Same with linux. @igorski maybe you can send me an apk - just to be sure I'm not making a silly mistake.

igorski commented 5 years ago

There is a prebuilt APK available here: https://www.dropbox.com/s/vt3df06o82thpay/MWEngine-debug.apk?dl=0

harthorst commented 5 years ago

Thanks. The app still crashes on CAT60 :(

igorski commented 5 years ago

I'm the last guy to claim the problem lies with a single device, but this is mind boggling as all efforts to reproduce this (which has been done on a subset of devices and emulators, as pointed out) no longer lead to "success". Your stack traces are very helpful by the way, I just don't understand why it happens only on that device. The powerful CPU leads me to think there's a race condition happening where one or the other is required while it has been disposed or hasn't been created yet.
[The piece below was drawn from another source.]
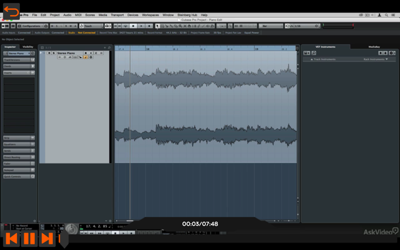400x250 pixels.
Task: Start playback with toolbar Play button
Action: click(x=141, y=26)
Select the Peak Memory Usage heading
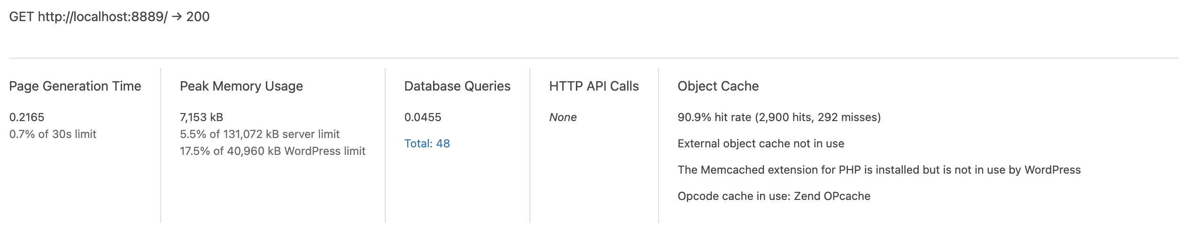Screen dimensions: 1179x245 (x=241, y=86)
I am now considering using a notification type system where the engine would inform when it is ready to be disposed (when requested), before it requests from the Activity its actual destruction, but I'm not sure how that flies when said Activity's destruction sequence has initiated this to begin with... also the changes in this PR ensure that the audio drivers are disposed after performing read/writes to the songs "actors".

It's probably more worthwhile to not focus on the destruction sequence, but rather the initialization sequence. Like you mentioned (and above stacktrace shows), it fails on new creation. That would imply that (in this case) OpenSL cannot receive a grant to access the audio hardware. Not sure why that happens, but let's at least catch that in a way that doesn't crash the app.
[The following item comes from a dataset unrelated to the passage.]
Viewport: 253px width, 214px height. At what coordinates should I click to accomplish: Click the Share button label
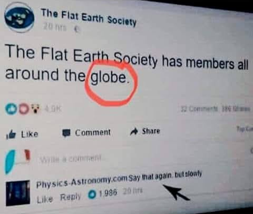point(151,131)
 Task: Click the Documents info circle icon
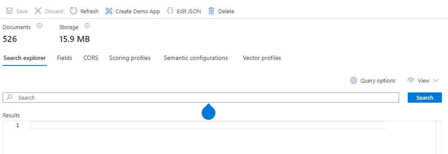[x=40, y=26]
harthorst commented 5 years ago

I didn't think much about it, but something is weird:

The CAT60 is not crashing when I bring it to foreground, it happens when I put it into background. But in the stacktrace I see that MWEngine.start() is called.
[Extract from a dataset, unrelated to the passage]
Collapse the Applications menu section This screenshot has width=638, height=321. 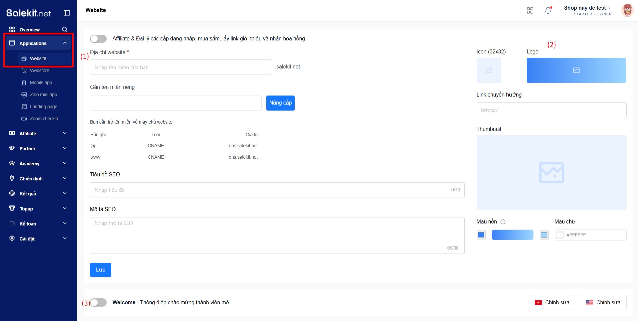coord(65,43)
I'll investigate this next week. The CAT60 is at work now :(

The initialization sequence could be helpful for the Mi Pad 4 which does not crash but mutes when brought back to foreground. Maybe I can send it to you. I bought it for developing only.

igorski commented 5 years ago

Ah so it IS when sending to the background... The reason you see start() on the stack trace is that it triggers the rendering thread which is also where eventually the engine is paused and destroyed (e.g. crashes occurring on destruction will appear in the scope of the start() function).

Are there any other log messages being sent to the device (not from MWENGINE, but say any other system process) when the crash happens?

harthorst commented 5 years ago

Exactly! I simply start the app and send it into background. Then I see a message about app crash. I uploaded a logcat output to: https://wetransfer.com/downloads/ac69d1793ced8c80987b3785e63a220c20181119070129/2fe0af0605911afb659a1e5495b338e120181119070129/8e2796

igorski commented 5 years ago

That's interesting:

"invalid address or address of corrupt block 0x559cbd9330 passed to dlfree"

That would indicate that the OpenSLStream would be corrupt, but it can only be allocated, or null when it reaches the free instruction.

Could you open a terminal/prompt and navigate to the /src/main/-folder of the repo and run the following command (requires ndk-stack to be in the path):

adb logcat | ndk-stack -sym obj/local/arm64-v8a

This should (hopefully) relate the crash to a line in the code (when in doubt: consult this link for more information). Be sure to recompile the application on your local system (instead of using the .apk provided in a previous comment).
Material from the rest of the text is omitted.